The expected output is the first line of the data below and every line after it, up to and including the line containing "Sitede Ara (1024, 2126)", each reproduced exactly.

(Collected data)
------------------------------

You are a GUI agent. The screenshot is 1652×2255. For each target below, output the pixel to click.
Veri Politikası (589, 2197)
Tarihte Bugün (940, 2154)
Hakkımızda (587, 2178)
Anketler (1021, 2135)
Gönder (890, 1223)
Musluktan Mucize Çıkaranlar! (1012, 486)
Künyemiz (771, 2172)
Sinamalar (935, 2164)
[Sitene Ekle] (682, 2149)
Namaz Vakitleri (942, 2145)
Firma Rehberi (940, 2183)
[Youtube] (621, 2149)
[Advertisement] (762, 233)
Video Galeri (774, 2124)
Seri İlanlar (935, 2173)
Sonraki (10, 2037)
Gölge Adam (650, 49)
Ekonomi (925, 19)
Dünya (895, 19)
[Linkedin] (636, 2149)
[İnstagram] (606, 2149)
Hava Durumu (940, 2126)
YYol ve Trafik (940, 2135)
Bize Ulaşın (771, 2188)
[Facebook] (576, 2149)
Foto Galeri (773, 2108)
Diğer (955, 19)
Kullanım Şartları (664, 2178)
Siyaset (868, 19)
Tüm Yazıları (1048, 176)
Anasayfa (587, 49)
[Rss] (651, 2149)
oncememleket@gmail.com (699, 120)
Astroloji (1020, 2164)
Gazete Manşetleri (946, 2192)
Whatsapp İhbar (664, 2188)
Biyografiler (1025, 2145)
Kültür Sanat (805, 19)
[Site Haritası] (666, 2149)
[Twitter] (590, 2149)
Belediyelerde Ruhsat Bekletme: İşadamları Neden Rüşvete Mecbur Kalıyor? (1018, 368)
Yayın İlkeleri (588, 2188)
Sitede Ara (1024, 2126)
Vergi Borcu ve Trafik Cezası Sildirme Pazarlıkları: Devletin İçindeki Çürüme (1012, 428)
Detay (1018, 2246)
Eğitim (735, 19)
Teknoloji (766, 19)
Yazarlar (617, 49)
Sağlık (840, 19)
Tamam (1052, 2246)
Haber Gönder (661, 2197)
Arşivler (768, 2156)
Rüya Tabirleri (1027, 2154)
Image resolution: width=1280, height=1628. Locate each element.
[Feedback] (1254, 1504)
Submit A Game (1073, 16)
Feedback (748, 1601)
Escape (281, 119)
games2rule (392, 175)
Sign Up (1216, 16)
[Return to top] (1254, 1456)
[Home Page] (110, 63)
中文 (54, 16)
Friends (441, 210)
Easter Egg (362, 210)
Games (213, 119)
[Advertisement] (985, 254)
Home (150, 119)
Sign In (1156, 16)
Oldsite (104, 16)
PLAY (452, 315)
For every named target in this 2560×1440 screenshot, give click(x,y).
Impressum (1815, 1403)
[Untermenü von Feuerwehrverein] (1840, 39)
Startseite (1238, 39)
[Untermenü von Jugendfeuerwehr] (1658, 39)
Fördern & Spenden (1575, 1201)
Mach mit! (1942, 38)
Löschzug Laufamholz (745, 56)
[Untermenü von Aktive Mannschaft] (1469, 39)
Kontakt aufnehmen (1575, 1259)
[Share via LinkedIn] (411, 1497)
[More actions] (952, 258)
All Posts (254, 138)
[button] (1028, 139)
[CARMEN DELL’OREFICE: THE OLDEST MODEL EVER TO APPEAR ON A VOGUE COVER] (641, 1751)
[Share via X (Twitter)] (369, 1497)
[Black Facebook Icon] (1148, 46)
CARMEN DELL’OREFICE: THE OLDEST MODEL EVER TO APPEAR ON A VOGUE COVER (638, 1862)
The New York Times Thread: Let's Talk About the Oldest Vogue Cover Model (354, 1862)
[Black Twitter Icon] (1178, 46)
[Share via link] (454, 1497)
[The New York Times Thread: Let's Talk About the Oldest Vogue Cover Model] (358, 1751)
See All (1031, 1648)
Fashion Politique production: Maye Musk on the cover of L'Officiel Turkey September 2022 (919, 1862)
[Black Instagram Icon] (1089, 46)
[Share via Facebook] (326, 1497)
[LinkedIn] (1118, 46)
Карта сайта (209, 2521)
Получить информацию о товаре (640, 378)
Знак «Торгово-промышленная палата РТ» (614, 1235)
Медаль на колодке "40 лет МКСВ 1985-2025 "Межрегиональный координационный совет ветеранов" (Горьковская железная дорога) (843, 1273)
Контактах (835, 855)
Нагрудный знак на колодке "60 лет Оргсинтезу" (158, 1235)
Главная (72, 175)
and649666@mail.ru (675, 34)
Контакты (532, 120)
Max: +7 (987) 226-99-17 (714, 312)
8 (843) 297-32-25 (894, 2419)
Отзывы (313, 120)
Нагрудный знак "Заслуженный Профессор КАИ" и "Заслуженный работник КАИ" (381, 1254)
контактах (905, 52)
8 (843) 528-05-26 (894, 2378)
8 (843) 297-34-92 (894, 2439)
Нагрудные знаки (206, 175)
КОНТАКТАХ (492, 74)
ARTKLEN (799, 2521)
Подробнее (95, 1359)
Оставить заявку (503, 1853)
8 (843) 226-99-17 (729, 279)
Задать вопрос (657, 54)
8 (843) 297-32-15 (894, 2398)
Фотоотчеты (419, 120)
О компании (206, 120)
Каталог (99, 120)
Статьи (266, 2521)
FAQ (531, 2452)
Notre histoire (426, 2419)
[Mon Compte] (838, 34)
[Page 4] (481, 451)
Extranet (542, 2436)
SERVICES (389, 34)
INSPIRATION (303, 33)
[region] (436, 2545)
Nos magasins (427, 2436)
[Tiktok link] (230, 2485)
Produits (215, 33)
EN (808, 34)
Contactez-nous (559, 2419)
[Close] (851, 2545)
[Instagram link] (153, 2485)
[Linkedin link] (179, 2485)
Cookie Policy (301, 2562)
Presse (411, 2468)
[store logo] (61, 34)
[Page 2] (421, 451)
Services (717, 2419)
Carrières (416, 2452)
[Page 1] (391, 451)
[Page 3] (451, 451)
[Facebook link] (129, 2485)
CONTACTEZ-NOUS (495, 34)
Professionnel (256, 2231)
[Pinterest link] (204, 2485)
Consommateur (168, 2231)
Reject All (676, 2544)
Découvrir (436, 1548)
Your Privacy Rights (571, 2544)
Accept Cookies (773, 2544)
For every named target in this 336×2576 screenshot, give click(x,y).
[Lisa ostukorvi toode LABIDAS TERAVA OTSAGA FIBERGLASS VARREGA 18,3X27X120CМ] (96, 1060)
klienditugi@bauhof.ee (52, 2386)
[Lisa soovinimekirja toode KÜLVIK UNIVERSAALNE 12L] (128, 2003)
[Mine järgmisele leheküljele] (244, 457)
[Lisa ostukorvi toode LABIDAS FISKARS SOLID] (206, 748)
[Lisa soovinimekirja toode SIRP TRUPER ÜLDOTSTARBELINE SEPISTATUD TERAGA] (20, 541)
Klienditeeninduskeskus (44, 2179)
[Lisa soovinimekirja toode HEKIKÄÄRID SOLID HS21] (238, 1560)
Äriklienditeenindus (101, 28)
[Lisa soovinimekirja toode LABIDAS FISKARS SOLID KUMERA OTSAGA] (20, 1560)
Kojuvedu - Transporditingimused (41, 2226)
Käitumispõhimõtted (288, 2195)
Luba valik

------------------------------

● Answer to this task
You are a GUI agent. The screenshot is 1652×2255. For each target below, output the pixel to click.
Veri Politikası (589, 2197)
Tarihte Bugün (940, 2154)
Hakkımızda (587, 2178)
Anketler (1021, 2135)
Gönder (890, 1223)
Musluktan Mucize Çıkaranlar! (1012, 486)
Künyemiz (771, 2172)
Sinamalar (935, 2164)
[Sitene Ekle] (682, 2149)
Namaz Vakitleri (942, 2145)
Firma Rehberi (940, 2183)
[Youtube] (621, 2149)
[Advertisement] (762, 233)
Video Galeri (774, 2124)
Seri İlanlar (935, 2173)
Sonraki (10, 2037)
Gölge Adam (650, 49)
Ekonomi (925, 19)
Dünya (895, 19)
[Linkedin] (636, 2149)
[İnstagram] (606, 2149)
Hava Durumu (940, 2126)
YYol ve Trafik (940, 2135)
Bize Ulaşın (771, 2188)
[Facebook] (576, 2149)
Foto Galeri (773, 2108)
Diğer (955, 19)
Kullanım Şartları (664, 2178)
Siyaset (868, 19)
Tüm Yazıları (1048, 176)
Anasayfa (587, 49)
[Rss] (651, 2149)
oncememleket@gmail.com (699, 120)
Astroloji (1020, 2164)
Gazete Manşetleri (946, 2192)
Whatsapp İhbar (664, 2188)
Biyografiler (1025, 2145)
Kültür Sanat (805, 19)
[Site Haritası] (666, 2149)
[Twitter] (590, 2149)
Belediyelerde Ruhsat Bekletme: İşadamları Neden Rüşvete Mecbur Kalıyor? (1018, 368)
Yayın İlkeleri (588, 2188)
Sitede Ara (1024, 2126)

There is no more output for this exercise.